_Written request:_ Which lines below contain the word "screenshot"? Report each of them in full.

_Material shown:_
--- --- ---
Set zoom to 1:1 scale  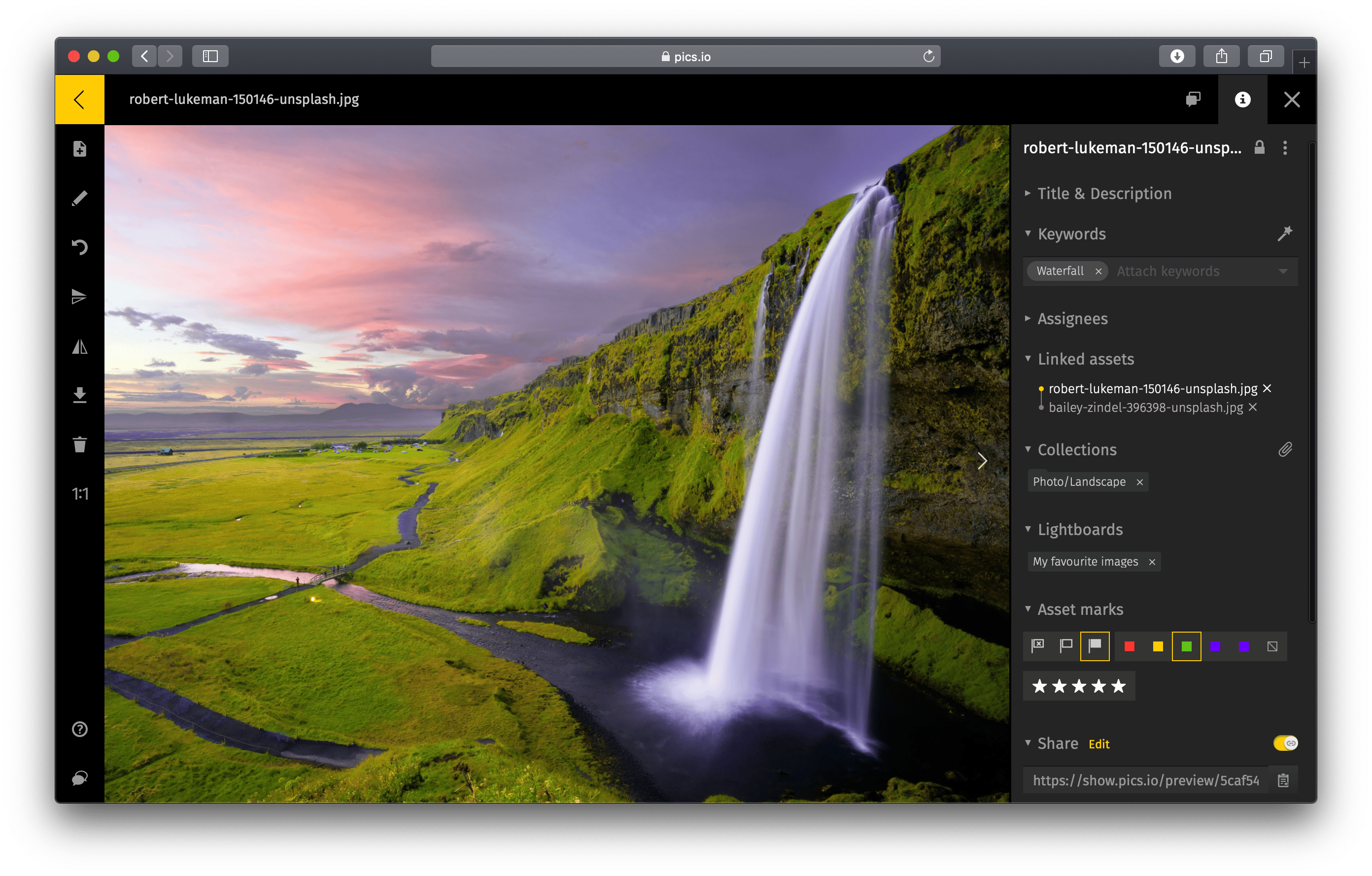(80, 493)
--- --- ---
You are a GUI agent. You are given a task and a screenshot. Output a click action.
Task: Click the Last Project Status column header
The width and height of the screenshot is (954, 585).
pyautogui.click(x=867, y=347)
--- --- ---
_Complete response:_
You are a GUI agent. You are given a task and a screenshot. Output a click action.
The width and height of the screenshot is (954, 585).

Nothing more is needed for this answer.